Recordemos que Diotima definia acima a essência do Eros como a aspiração a apropriar-se 'para sempre' do Bem. [...] o Bem constitui o amor humano de si próprio, no seu mais alto sentido, então é evidente que o objeto sobre o qual ele recai, o eternamente belo e bom, não pode ser senão a substância deste mesmo eu.
Banquete encerra com a chegada de Alcibíades e seu bando: todos bêbados. Alcibíades põe fim aos louvores a Eros e inicia elogios a Sócrates. A passagem final de Banquete pode ser despercebida em uma leitura corrente, mas é de grande significado. Com o encerramento das honrarias a Eros e o início dos elogios a Sócrates, esse encarna o próprio Eros, ou seja, encarna a filosofia. Se não bastasse, Alcibíades anuncia ter grande amor por Sócrates: como pode um jovem de beleza exuberante fazer elogios e anunciar o seu amor (philia) a um velho tão desfeito como Sócrates? Insere-se aí a valoração da filosofia e um novo valor: a beleza interior superior à beleza exterior, perecível.

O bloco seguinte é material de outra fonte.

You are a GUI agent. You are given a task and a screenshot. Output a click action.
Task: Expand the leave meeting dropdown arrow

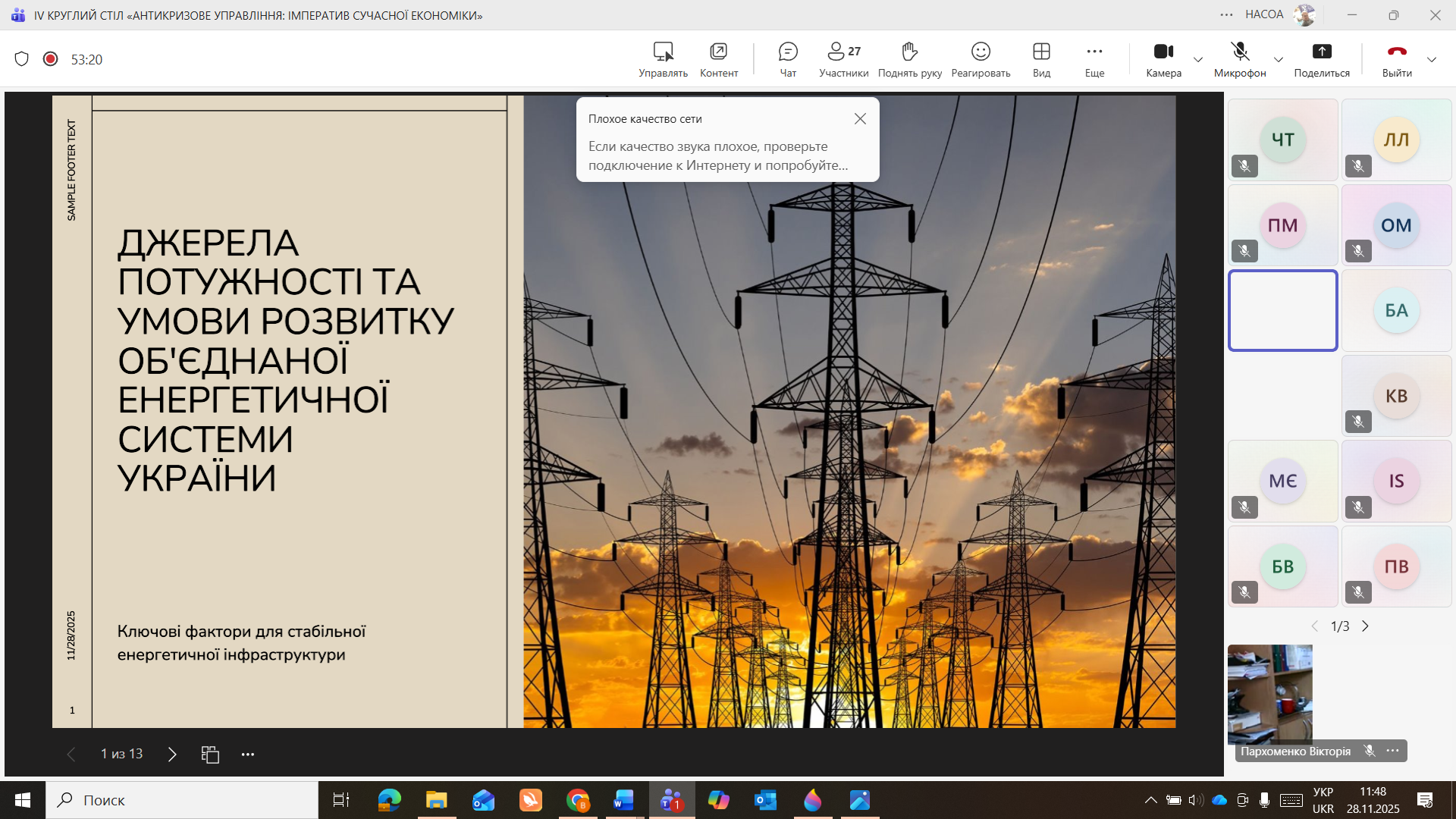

O Banquete trata da amizade, do amor e é um dos diálogos de Platão da categoria política. Mas como a discussão sobre a amizade pode inserir essa obra na problemática política?
Para Platão, a amizade é uma força educadora e nexo que mantém o Estado. A amizade é "forma fundamental de toda comunidade humana que não seja puramente natural, mas sim uma comunidade espiritual e ética. " Não é possível existir uma comunidade que não seja baseada na amizade, pois essa tende para aquilo que é o bem e este une os homens. O bem é aquilo que é supremo, está impresso na alma, é o primeiro amado, aquilo que permite a admiração pelas demais coisas, em outras palavras, antes de tudo vem o bem, para o qual o ser humano deve voltar-se, aquilo que tudo une, ente unificador.
Depois de tantas exposições a respeito de Eros no Banquete, começando por Fedro, depois Pausânias, Erixímaco, Aristófanes e Agatão, Sócrates bem o caracteriza, como compêndio da aspiração humana ao bem.
Ao contrário do que diziam seus discípulos, a amizade (ou amor, representado pelo deus Eros) não é o próprio belo e próprio bem. Eros é originado de duas oposições, filho da riqueza e da beleza. Isso o coloca numa situação intermediária, não fazendo estar de nenhum lado oposto e extremo. A posição intermediária de Eros atribui-lhe movimento, sendo o mesmo movimento do homem em busca do bem supremo.
O bem é o que há de mais supremo, é o divino, como Platão expressa literalmente em A República e no próprio Banquete. É a forma unificadora, é o que harmoniza e unifica o cosmos e o homem; é o que todo ser humano deve buscar.
Toda forma de sociedade deve se voltar também para o bem e essa busca do bem, do supremo e divino, Platão a caracteriza como amizade, como Eros.
Por isso dizemos que Eros (philia, amor e amizade) é movimento, a busca incessante do homem pelo bem e que tanto o homem quanto a sociedade não pode existir sem esse movimento em direção ao que o bom e belo.